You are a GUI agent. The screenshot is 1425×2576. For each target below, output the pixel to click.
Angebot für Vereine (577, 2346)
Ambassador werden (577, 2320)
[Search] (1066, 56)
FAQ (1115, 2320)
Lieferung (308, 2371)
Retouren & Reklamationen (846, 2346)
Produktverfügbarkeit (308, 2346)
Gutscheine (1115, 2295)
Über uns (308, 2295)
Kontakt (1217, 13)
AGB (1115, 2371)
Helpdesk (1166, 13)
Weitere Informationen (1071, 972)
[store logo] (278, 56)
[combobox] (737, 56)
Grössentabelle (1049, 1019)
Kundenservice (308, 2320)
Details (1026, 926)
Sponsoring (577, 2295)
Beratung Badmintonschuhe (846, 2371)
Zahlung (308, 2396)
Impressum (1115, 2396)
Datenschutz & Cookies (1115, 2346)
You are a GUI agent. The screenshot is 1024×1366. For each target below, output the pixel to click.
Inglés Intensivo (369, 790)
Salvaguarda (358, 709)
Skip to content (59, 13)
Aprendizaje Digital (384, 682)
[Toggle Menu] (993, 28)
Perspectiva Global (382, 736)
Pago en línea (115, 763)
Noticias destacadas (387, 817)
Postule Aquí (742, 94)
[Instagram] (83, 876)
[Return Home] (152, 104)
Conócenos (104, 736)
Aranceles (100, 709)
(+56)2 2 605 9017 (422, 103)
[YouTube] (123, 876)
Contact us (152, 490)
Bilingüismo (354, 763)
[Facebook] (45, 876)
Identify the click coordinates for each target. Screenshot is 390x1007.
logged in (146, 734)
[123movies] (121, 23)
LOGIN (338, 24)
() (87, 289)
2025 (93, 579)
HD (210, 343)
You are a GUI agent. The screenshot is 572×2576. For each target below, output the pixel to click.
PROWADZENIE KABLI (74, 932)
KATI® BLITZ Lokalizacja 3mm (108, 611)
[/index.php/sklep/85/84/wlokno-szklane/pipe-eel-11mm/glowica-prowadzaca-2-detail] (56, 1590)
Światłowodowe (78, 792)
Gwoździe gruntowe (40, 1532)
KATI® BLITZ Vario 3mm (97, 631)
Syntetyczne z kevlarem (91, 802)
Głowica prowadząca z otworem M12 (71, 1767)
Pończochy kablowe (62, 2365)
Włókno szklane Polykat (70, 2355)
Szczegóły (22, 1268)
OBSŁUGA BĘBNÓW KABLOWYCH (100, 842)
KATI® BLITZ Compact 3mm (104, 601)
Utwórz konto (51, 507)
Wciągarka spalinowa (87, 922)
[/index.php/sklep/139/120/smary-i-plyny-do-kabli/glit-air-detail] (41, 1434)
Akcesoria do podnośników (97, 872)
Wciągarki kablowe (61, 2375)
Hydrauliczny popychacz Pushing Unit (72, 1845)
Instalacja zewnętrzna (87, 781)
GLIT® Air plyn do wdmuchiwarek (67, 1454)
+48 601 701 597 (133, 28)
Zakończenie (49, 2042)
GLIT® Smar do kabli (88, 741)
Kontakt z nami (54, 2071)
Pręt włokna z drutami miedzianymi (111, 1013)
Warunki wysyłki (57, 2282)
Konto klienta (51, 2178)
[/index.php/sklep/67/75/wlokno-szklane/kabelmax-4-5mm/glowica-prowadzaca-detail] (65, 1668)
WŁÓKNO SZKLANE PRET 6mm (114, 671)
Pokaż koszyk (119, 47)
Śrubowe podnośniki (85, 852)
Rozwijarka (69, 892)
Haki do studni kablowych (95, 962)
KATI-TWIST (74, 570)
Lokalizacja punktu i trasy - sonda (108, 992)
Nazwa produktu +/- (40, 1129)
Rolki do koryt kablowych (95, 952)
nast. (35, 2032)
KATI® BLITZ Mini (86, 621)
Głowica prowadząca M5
#####
__Exercise instructions__. Check every line of the data, and copy the ones that contain "KATI".

__Result of this exercise__.
KATI® BLITZ Lokalizacja 3mm (108, 611)
KATI® BLITZ Vario 3mm (97, 631)
KATI® BLITZ Compact 3mm (104, 601)
KATI-TWIST (74, 570)
KATI® BLITZ Mini (86, 621)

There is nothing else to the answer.